Meister, Trickster, Bricoleure

Eröffnung des steirischen herbstes

In Graz wurden am Wochenende kulturell alle Register gezogen und zwar bei der Eröffnung des steirischen herbstes. Es gab Tanzperformances, Ausstellungseröffnungen im Stundentakt, Kunst im öffentlichen Raum, Neue Musik. Alles unter dem Festivalmotto "Meister, Trickster, Bricoleure - Virtuosität als Strategie für Kunst und Überleben".

Kultur aktuell, 27.09.2010

Maschinenmusik

Der größte Luxus ist heuer die "Ruhelounge" beim steirischen herbst. Der Pianist Marino Formenti lebt seit Samstag in einem straßenseitigen Raum des Stadtmuseums Graz. Dort isst, schläft und spielt er - acht Tage lang, ohne zu sprechen. Festivalflaneure können auf Matratzen ruhend der Klausur der Pianisten beiwohnen; per Livestream kann man Formenti auch übers Netz beobachten.

Nicht eines, sondern zwölf Klaviere tönten bei der Eröffnungsproduktion in der Helmut List-Halle. "Maschinenhalle 1", Musik: Bernhard Lang, Choreographie: Christine Gaigg. An den Längswänden der Riesenhalle waren zwölf Podeste mit Klangplatten aufgestellt. Auf jedem Podest bewegte sich eine Tänzerin oder ein Tänzer schwingend oder ruckartig, in Wiederholungsschleifen wie eine Maschine. Die Automatenklaviere produzierten Klänge, die von den Tänzern mit ausgelöst wurden.
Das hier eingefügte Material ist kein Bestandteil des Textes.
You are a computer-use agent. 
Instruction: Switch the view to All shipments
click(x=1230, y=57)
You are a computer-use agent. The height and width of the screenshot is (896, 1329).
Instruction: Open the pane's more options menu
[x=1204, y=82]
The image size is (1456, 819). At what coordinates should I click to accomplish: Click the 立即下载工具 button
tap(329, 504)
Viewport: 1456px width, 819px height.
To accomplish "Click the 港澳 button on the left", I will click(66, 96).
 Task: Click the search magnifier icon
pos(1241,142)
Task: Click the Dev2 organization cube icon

Das ergab ein zugleich spielerisches und ernstes Spektakel: Die Chimären des Maschinenzeitalters über den Trümmern des Futurismus - und wo wir heute mit alldem stehen. Kleiner Einwand: Kürzer wäre noch radikaler gewesen. Trotzdem eine geglückte Eröffnung.

Retrospektive Franz West

Besonders gelungen auch die Retrospektive Franz West im Grazer Kunsthaus. Nicht Menge, sondern Essenz aus dem Werk des Bildhauers, der das glatt Gebürstete nie mochte und fleckige, muldenreiche Oberflächen produziert; ob aus Pappmaché oder Metall. "Ich habe abgenutzte Materialien genommen", so West. "Mich interessierten diese Flecken, in die man seine Fantasien hineinprojizieren kann".

Eine schmerzhafte Erfahrung steht hinter der Installation "Plural". Ein Stück Boden aus einem ehemaligen Atelier Franz Wests, darauf zwei eiserne Sesselskulpturen. Gegenüber den Sesseln hängen vier weißliche Bildtafeln. Es sind Teile aus der Wand jenes früheren Ateliers.

"Ich habe damals ein Atelier verlassen", erzählt West. "Das war auch etwas Dramatisches: Mein Bruder ist damals gestorben. Der hat die halbe Woche bei mir im Atelier gelebt. Dann wollte ich nicht mehr dort bleiben. Er ist mir immer abgegangen und ich habe immer eine Leere empfunden, wenn ich dort war. Da bin ich ausgezogen, habe aber ein Stück vom Boden und ein Stück von der Wand mitgenommen".

Produktionsbudget am Sparbuch

Die bizarrste und lustigste Aktion des Eröffnungswochenendes lieferte das Linzer Kollektiv qujOchÖ. Das vom steirischen herbst gewährte Produktionsbudget - 16.000 Euro - haben die Künstler auf ein Sparbuch gelegt und dieses dem steirischen herbst geschenkt, in einer öffentlichen Zeremonie samt Notarin.

"Das genannte Sparbuch ist mit einer Fixverzinsung von 4,185 Prozent pro anno und einer Laufzeit von 100 Jahren bei der Steiermärkischen Bank- und Sparkassen AG angelegt." Fällig wird das Sparbuch also erst in 100 Jahren. Dann allerdings wird das Guthaben auf eine Million angewachsen sein. Diese fließen im Jahr 2110 dem steirischen herbst zu - sollte es das Festival dann noch geben.